Für die 19-jährige Oberstufenschülerin Jaqueline ist der Austausch ebenfalls etwas ganz Besonderes. Sie hatte sich im Jordan taufen lassen. „Ich habe mir das lange und gut überlegt und wollte das an einem ganz besonderen Ort tun“, verrät die Schülerin. Der Austausch stand unter dem Motto „Brücken bauen“. Dafür hatte Schüler Gordian Schüssler extra eine Brücke gebaut und diese mit den Symbolen aus den drei Religionen beklebt. „Die Brücke sollte uns als Symbol begleiten und auf den gemeinsamen Fotos ein Zeichen setzen“, erklärt der Lise-Meitner-Schüler.

Das Friedenssymbol kam aber nicht bei allen gut an. So beschwerte sich ein arabischer Vater über den Davidstern auf der Brücke. Und ein orthodoxer Jude wunderte sich, warum sich die Deutschen denn mit Arabern „abgeben“ würden. „In beiden Fällen gab es aber für uns keine Diskussion“, ergänzt Lehrer Oliver Bax. „In einem Austausch sind wir neutral. Frieden kann es nur geben, wenn beide Seiten aufeinander zugehen.“ Dass das schwer ist, haben auch die Schüler gemerkt, besonders als es darum ging, eine Nacht im Westjordanland zu verbringen. Hier erlebte die Gruppe die Auswirkungen des Nahostkonfliktes hautnah. „Die Grenze mit der Mauer, die wir passieren mussten, ähnelte sehr stark der deutsch-deutschen Grenze, die wir aus dem Geschichtsunterricht kennen. Für mich war es ein beklemmendes Gefühl, an den schwerbewaffneten Grenzposten, der hohen dicken Mauer und dem Stacheldraht vorbeizugehen“, berichtet Schüler Maximilian Schultz-Herberg.

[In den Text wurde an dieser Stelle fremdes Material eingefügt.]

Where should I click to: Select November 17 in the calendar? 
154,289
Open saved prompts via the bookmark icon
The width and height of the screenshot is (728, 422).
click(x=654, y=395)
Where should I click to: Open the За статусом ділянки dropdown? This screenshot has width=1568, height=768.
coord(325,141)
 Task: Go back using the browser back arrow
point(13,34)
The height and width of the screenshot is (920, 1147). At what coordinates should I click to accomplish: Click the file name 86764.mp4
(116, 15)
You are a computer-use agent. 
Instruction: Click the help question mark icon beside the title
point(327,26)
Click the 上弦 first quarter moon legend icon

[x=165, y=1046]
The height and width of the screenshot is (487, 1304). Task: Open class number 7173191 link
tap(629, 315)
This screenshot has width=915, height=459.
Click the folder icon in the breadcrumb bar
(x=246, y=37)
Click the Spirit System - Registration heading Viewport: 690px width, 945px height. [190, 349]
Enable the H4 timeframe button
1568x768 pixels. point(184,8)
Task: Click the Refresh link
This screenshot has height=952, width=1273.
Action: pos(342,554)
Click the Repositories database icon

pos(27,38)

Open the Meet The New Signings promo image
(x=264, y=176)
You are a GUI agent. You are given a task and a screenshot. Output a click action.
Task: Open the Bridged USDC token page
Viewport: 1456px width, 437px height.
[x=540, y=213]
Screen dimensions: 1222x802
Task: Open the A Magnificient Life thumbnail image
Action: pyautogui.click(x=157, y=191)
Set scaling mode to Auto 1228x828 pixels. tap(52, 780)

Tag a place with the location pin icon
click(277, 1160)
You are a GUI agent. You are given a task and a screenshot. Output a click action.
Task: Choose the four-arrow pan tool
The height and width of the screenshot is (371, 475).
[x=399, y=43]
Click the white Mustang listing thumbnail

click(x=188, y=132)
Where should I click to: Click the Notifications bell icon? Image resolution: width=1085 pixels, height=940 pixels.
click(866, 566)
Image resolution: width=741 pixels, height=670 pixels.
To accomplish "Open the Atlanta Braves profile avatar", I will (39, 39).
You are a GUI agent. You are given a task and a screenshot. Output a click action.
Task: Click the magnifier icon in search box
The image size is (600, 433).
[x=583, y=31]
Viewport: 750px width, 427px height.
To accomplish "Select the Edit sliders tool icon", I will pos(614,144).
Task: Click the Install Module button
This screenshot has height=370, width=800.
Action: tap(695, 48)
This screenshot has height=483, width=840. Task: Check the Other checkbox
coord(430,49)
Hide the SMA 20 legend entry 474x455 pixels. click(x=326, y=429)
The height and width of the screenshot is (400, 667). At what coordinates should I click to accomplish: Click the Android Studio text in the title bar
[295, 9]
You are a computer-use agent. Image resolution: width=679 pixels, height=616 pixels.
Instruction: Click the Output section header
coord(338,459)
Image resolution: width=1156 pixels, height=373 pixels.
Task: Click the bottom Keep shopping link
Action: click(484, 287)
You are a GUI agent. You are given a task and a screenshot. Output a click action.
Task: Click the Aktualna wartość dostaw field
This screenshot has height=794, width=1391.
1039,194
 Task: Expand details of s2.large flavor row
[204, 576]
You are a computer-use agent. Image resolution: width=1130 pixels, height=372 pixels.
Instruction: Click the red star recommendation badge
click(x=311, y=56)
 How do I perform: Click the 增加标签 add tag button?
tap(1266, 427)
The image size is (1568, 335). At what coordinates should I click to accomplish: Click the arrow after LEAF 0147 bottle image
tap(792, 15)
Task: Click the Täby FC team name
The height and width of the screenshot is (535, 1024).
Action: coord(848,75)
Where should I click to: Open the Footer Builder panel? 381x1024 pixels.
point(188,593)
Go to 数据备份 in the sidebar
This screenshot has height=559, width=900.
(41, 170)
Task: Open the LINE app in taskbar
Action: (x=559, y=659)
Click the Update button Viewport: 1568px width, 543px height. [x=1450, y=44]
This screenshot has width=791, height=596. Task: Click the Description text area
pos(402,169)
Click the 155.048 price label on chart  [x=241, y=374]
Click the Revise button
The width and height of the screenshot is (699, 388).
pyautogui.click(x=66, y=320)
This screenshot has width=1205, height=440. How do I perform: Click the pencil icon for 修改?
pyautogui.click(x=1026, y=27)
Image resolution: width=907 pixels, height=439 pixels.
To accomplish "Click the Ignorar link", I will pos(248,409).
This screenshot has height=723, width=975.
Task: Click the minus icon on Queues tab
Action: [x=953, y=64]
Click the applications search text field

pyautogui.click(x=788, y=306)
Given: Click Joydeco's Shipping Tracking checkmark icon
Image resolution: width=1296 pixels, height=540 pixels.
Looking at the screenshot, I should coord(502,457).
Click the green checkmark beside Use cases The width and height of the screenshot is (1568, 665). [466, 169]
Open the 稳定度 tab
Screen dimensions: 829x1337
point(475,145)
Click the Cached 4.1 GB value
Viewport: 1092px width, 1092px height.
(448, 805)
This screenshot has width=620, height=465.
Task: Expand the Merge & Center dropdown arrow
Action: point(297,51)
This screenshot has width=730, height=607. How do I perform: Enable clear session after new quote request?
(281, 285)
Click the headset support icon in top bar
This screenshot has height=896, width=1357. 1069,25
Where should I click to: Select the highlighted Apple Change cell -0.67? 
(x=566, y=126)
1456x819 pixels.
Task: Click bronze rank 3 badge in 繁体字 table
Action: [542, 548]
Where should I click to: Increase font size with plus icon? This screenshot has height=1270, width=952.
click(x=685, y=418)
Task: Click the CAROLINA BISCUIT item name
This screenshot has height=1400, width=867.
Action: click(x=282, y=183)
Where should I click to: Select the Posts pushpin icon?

Als Zeichen der Hoffnung haben die Schüler an zwei israelischen Schulen Bäume gepflanzt und endlose Diskussionen mit ihren Austauschpartnern geführt. „Ich glaube, dass es noch ein lange Weg sein wird, bis beide Seiten wirklich aufeinander zugehen“, glaubt die Gesamtschülerin Aysun Ercosmann. Aysun, die türkische Wurzeln hat, möchte die Erfahrung, die dieser Austausch gebracht hat, nicht missen. „Wir haben alle viele neue Freunde gewonnen. Und denen zeigen wir in drei Monaten, wie schön unsere Stadt ist und wie friedlich Christen, Muslims und Juden hier bei uns zusammenleben“.